As regiões mais conhecidas de Espanha também estreitaram as castas até ao “óptimo”. Jerez com Palomino, só Palomino. Rioja, Ribera del Duero ou Toro com Tempranillo. Só Tempranillo. Mas temprano quer dizer cedo, e com o aquecimento global esta casta de ciclo curto começou a trazer ansiedades. Os produtores tentaram adaptar-se trazendo castas internacionais (ou francesas) como Cabernet Sauvignon ou Syrah. Foi aí que investigadores como Alberto Martín, do ITACyL (Instituto Tecnológico Agrario de Castilla y León) decidiram estudar as velhas tradições, as velhas vinhas, o que estava antes, e que alguns velhos ainda conheciam. De vinha em vinha, de cepa em cepa, foram descobrindo, classificando e catalogando 130 castas de uvas. Destas, seleccionaram 29 para salvar e explorar, verificar o seu potencial enológico. De uma destas, havia apenas três cepas, a Cenicienta. Ou seja, este era um trabalho de heróis. Desde 2002 até hoje, estas 29 foram multiplicadas, salvas, estudadas com microvinificações, até chegarem a 100 cepas de cada uma, o suficiente para 40 garrafas de vinho anuais. As microvinificações levantam sempre problemas técnicos, não são uma boa fotografia do potencial de uma variedade. Por isso algumas foram mais exploradas, para fazer já vinificações de dimensões dignas. Os vinhos foram entregando as suas promessas e o ITACyL foi fazendo o seu trabalho não só de investigação, mas também de transferência de tecnologia para o sector vitivinícola, e propondo alterações aos regulamentos das denominações de origem, para incluir estas novas castas que vão ao encontro dos objectivos dos produtores, mas também dos desejos dos consumidores.

Em Portugal começámos de uma situação menos grave, na verdade, uma situação confortável em termos de variedade de castas, mas os nossos técnicos perceberam cedo o problema e não perderam tempo. A PORVID é uma associação do sector (público e privado em associação estreita) que mantém uma vinha em Pegões onde tem exemplares de todas as castas conhecidas, e não só isso, focando na maximização do número de clones de cada casta. Um tesouro para os investigadores em vitivinicultura, mas acima de tudo um seguro de vida para o sector, e uma garantia de que o foco da nossa produção de vinhos não é a optimização de um tipo ou estilo de vinhos que esteja correntemente na moda. Em vez disso, como afirmou António Graça (I&D da Sogrape e PORVID), é a enologia que abraça a nossa variedade genética e encontra os vinhos que optimizam as castas e clones existentes em cada local. António deu um exemplo simples: se não tivesse sido criado o Champagne, o Pinot Noir e o Pinot Meunier já estariam possivelmente extintos.

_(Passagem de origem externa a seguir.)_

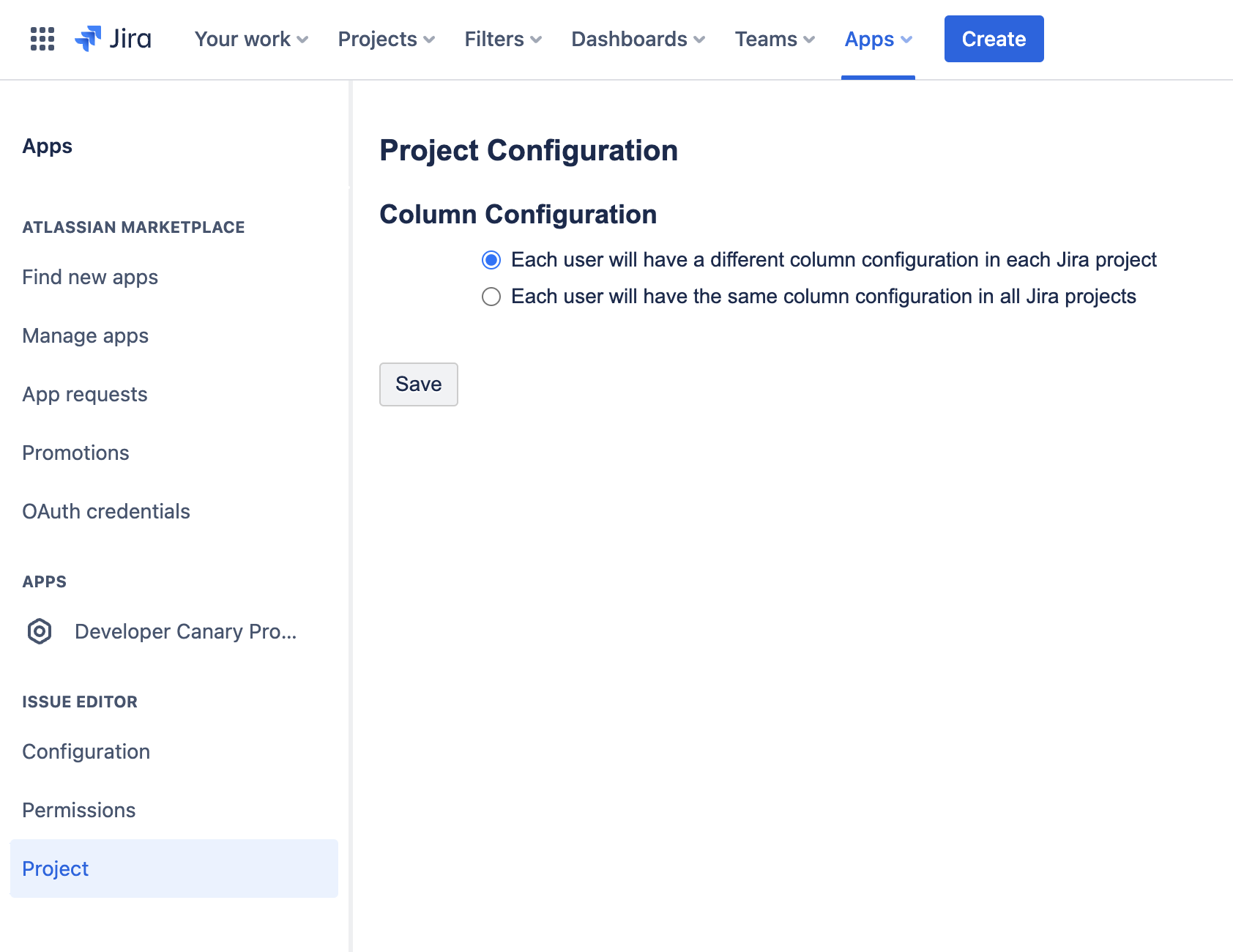The image size is (1233, 952).
Task: Open Manage apps in the sidebar
Action: coord(86,336)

Contou-me ainda o António Graça que em Bordéus já perceberam o drama de estreitar demasiado as opções nas castas e nos clones “melhores” e começaram a plantar outras castas, inclusive a nossa Touriga Nacional. Mas fazem-no com a mesma atitude de outrora: encontrar a nova superstar, a panaceia, que vai resolver todos os problemas. A atitude deve ser outra: olhar para o que se tem, tentar entender as razões antigas da escolha dessas castas/clones, e preservar a variedade genética como a manutenção de opções abertas para o futuro.

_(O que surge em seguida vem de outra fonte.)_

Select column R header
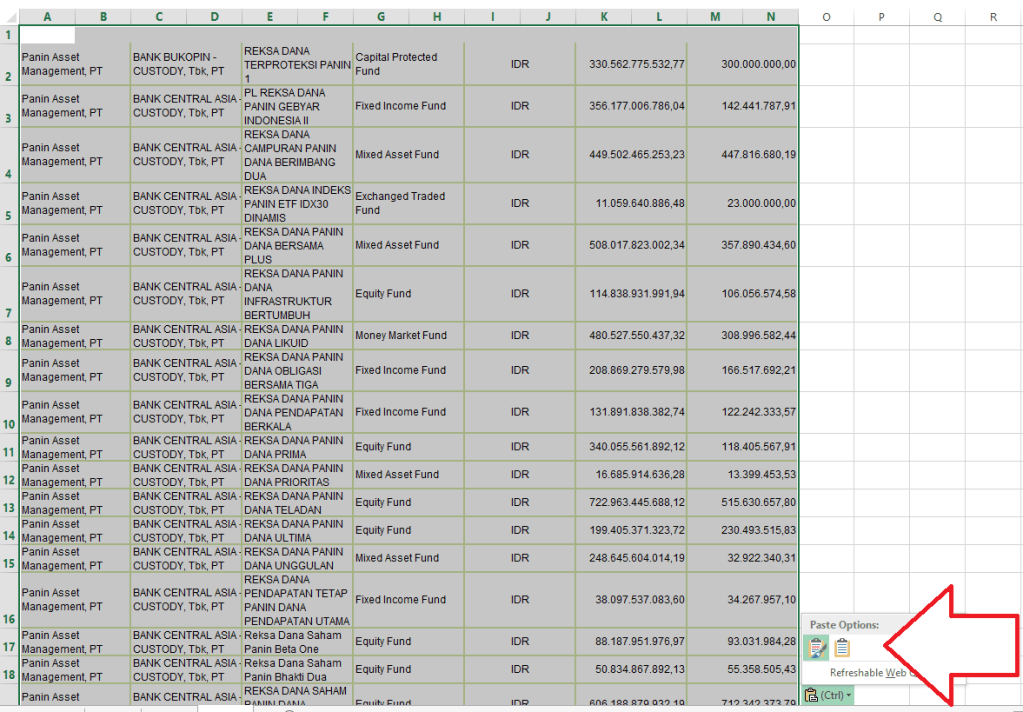coord(993,17)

Em Espanha, 20 anos depois, são já os vignerons que recorrem ao ITACyL para os ajudar a encontrar as tais castas que podem apontar aos vinhos do futuro. Aproveitando a visita de Alberto Martín a Lisboa, organizei um jantar onde provámos vinhos de castas raras de um e outro lado da fronteira. É que em Portugal, se não estreitámos tudo só a uma casta, também fizemos apostas num número pequeno de variedades. No Douro, de um estudo preliminar de José António Rosas e João Nicolau de Almeida, tiraram-se conclusões definitivas: Touriga Nacional, Touriga Franca, Tinta Roriz, Tinta Barroca e Tinto Cão. Mas as vinhas velhas fizeram de almofada, e seguraram boas quantidades de um grande número de castas. Algumas que tiveram sempre apostas para as cinco seguintes, como a Tinta Amarela (Trincadeira), Sousão, Alicante Bouschet, Tinta da Barca, Tinta Francisca e muitas outras. Mas também outras que, permanecendo nas vinhas, estão hoje disponíveis para vinhos de estilos mais leves e onde a cor é menos premente. Rufete, Cornifesto, Malvasia Preta, Bastardo.

De umas e outras provámos na Manja#Marvila, para nos maravilharmos perante um mundo novo de castas que nos dão vinhos deslumbrantes para desfrutar à mesa. Os nomes espanhóis por vezes contrastam com os nossos, mas a sinonímia sempre será fonte de conversa: Bastardo-Negro Sauri-Merenzao; Rabigato-Puesta en Cruz; Cornifesto-Gajo Arroba. Adivinho que a Tinta da Barca vai explodir em breve como uma grande casta, primeiro do Douro e depois nacional. A seguir, quem sabe? Do que provei, Malvasia Preta e Cornifesto. São grandes dias para os amantes de vinho.